_WORK REQUIRED_:
From the listing below, pull out every line where the string "computer" appears.

(Beginning of DATA RECORDS)

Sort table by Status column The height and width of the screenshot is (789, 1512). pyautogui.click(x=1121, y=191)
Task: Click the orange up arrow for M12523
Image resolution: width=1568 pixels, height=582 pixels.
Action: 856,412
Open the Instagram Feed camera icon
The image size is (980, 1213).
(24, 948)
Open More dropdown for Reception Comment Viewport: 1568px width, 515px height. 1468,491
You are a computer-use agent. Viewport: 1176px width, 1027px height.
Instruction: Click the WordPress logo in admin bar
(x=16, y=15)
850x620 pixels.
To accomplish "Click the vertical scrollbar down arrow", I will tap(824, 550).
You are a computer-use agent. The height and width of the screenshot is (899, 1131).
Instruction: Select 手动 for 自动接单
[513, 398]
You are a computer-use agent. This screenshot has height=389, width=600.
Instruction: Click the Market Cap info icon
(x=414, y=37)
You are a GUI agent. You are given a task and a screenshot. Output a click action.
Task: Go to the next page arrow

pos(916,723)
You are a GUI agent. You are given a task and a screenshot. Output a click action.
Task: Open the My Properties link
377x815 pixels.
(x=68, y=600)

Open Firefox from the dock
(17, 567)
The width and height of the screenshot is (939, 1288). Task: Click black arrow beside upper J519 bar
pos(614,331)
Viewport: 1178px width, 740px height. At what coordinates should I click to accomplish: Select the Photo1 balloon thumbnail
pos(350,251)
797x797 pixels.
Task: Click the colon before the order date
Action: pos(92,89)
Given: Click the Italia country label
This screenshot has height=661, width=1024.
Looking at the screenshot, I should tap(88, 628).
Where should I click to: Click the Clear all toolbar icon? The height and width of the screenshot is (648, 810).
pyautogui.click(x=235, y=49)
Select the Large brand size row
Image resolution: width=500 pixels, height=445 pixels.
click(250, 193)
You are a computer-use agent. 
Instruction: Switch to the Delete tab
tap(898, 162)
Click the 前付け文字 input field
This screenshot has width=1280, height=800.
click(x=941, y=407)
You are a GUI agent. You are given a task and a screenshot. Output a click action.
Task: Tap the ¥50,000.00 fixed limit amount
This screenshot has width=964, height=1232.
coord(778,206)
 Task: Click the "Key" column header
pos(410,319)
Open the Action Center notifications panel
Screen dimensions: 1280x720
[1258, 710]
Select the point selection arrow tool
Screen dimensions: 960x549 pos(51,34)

(End of DATA RECORDS)

_RESULT OF THIS TASK_:
You are a computer-use agent. Viewport: 1176px width, 1027px height.
You are a computer-use agent. The height and width of the screenshot is (899, 1131).
You are a computer-use agent. This screenshot has height=389, width=600.
You are a computer-use agent. 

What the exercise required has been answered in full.